The query which I use is

SELECT ID
      ,WorkflowContentMetricsID
      ,ContentType
      ,SourceID
      ,DestinationID
      ,ParentSourceID
      ,Title
      ,[Status]
      ,Debug
      ,Metadata
      ,StatusCategory
FROM WorkflowContentDetails
WHERE ContentType NOT IN ('Image' , 'EntityList')
AND SangamWorkflowRunID = @SangamWorkflowRunID
And StatusCategory in (@StatusCategory)

No correct solution

OTHER TIPS

If it is only for insert (as your question states), then do not use indexes on any column.

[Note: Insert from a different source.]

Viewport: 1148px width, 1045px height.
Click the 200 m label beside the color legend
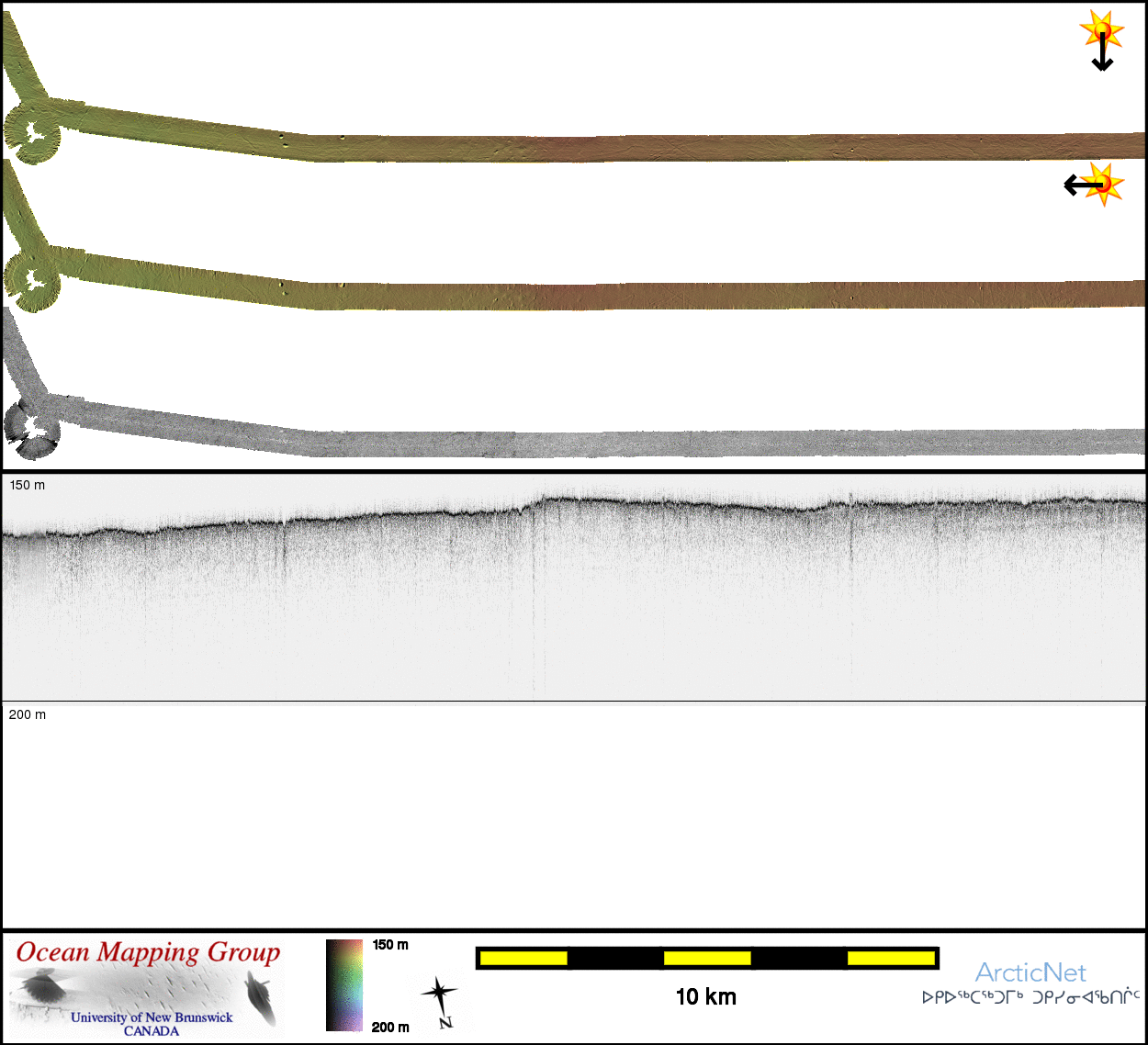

The more the indexes a table has, slower the execution becomes.

The insert statement is the only operation that cannot directly benefit from indexing because it has no WHERE clause.

Indexes do not help with inserting - they hurt because they must be written to as well. If you only ever query the table with the one query provided, create an index just for that query. It should include selective columns. SangamWorkflowRunID, StatusCategory and ContentType appear to be useful here.

More cannot be said with the information provided. I suggest you invest a little time in understanding how indexing works and how it influences both SELECT and DML performance.

For the inserts themselves use a form of the bulk insert facilities SQL Server provides. 66m rows will not take particularly long to insert.